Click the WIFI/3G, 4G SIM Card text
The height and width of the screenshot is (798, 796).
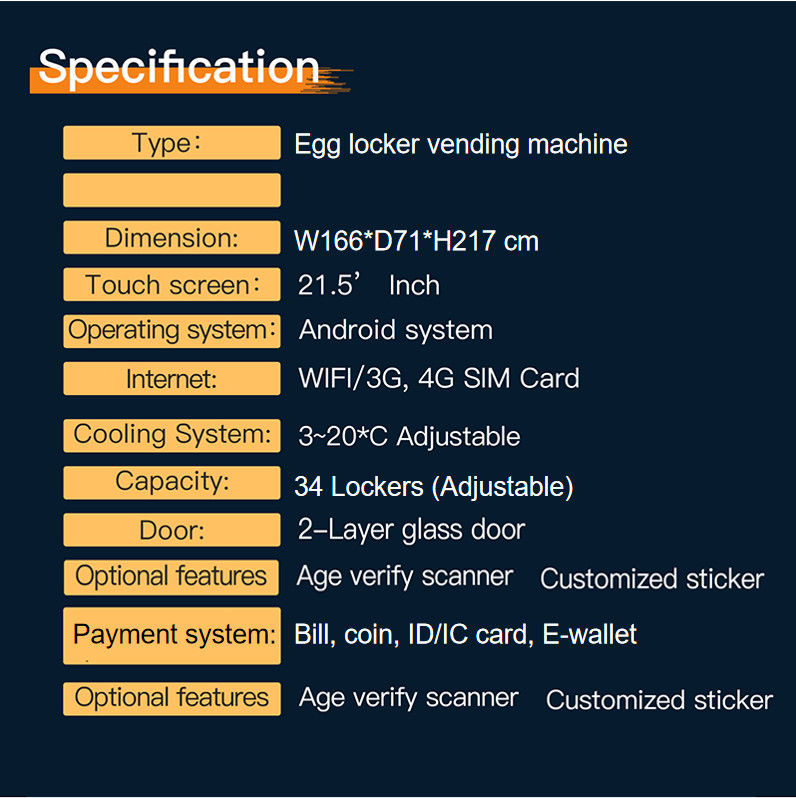(x=438, y=379)
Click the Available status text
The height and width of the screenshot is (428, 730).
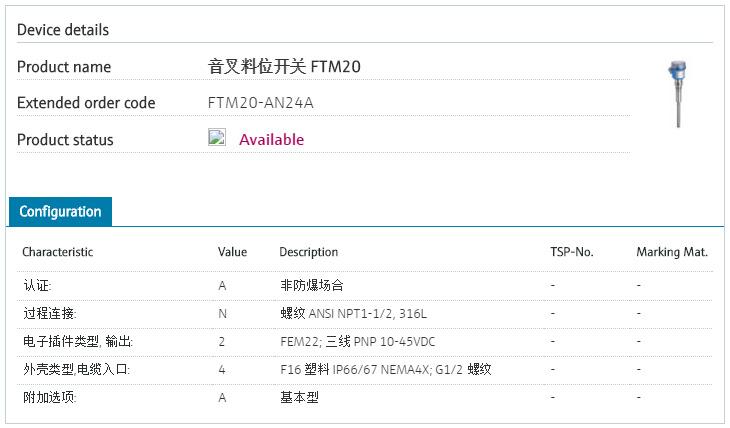point(271,140)
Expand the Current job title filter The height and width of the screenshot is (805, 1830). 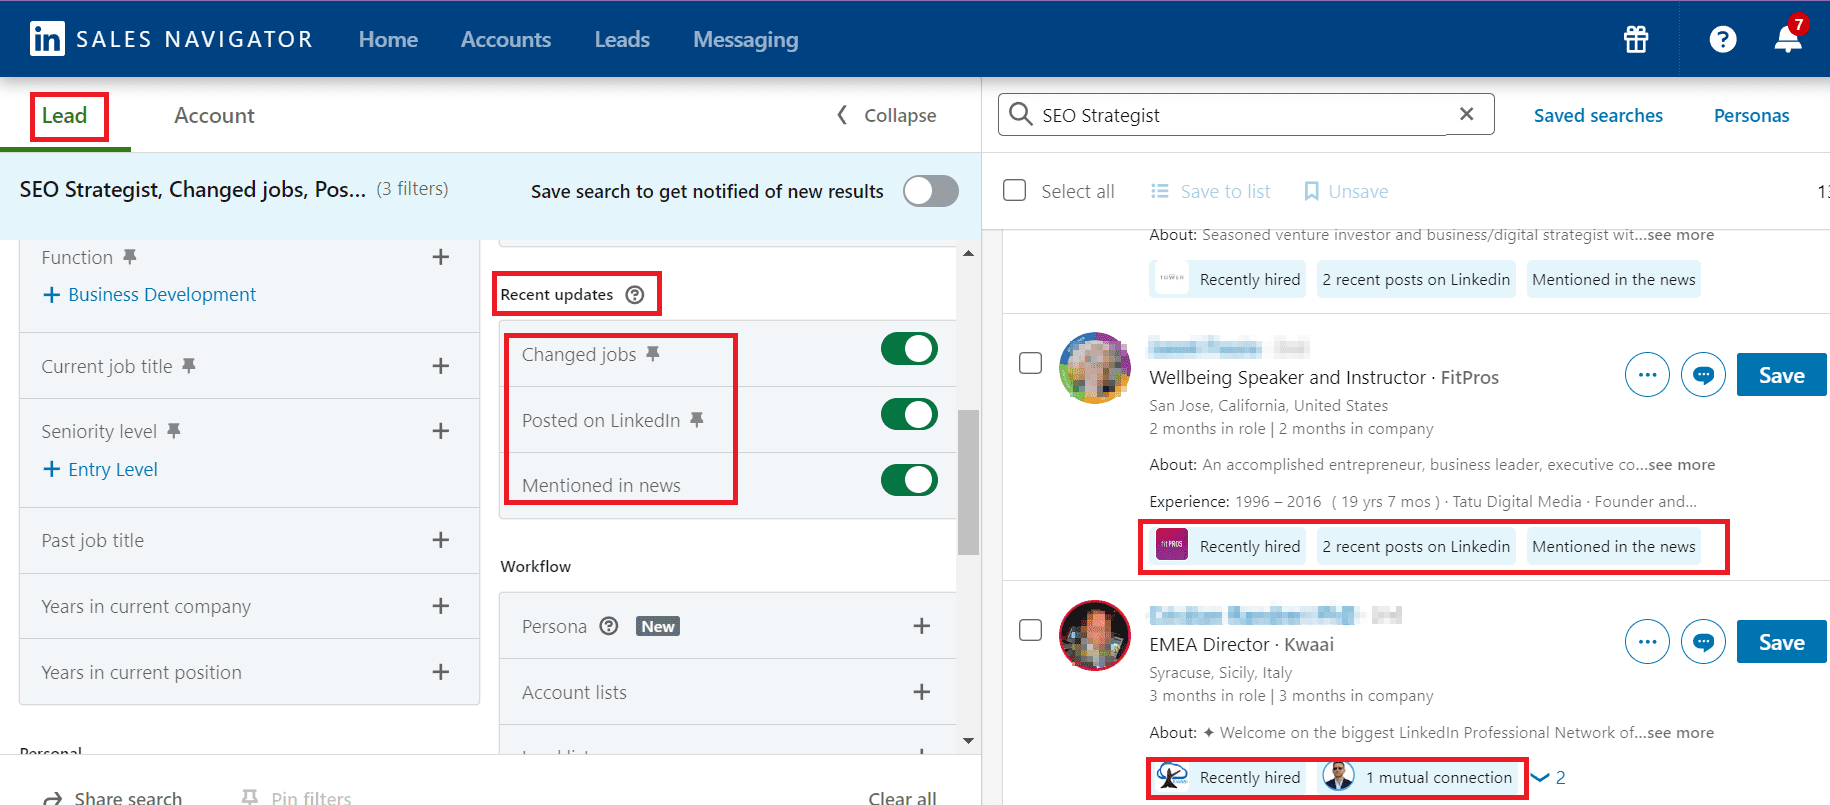(x=440, y=366)
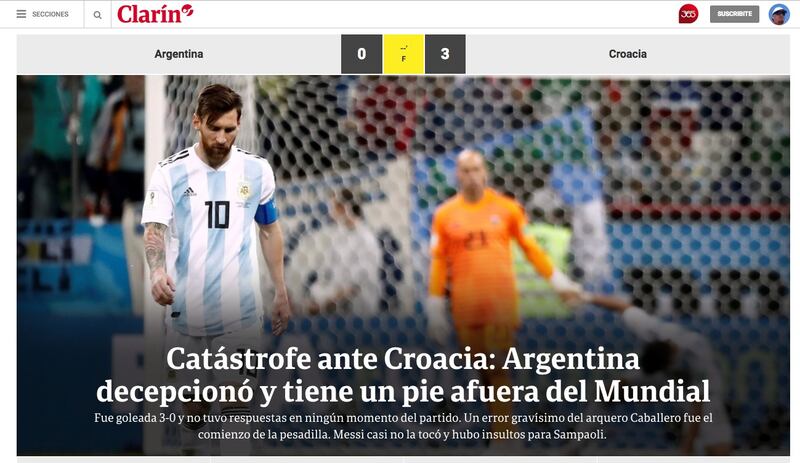Open the hamburger menu icon

[21, 14]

# # # # #

» **Task to complete**: Check every line of the data above for the string "Click", and copy those that have it.

» **The answer**:
Click the WIFI/3G, 4G SIM Card text
Click the Available status text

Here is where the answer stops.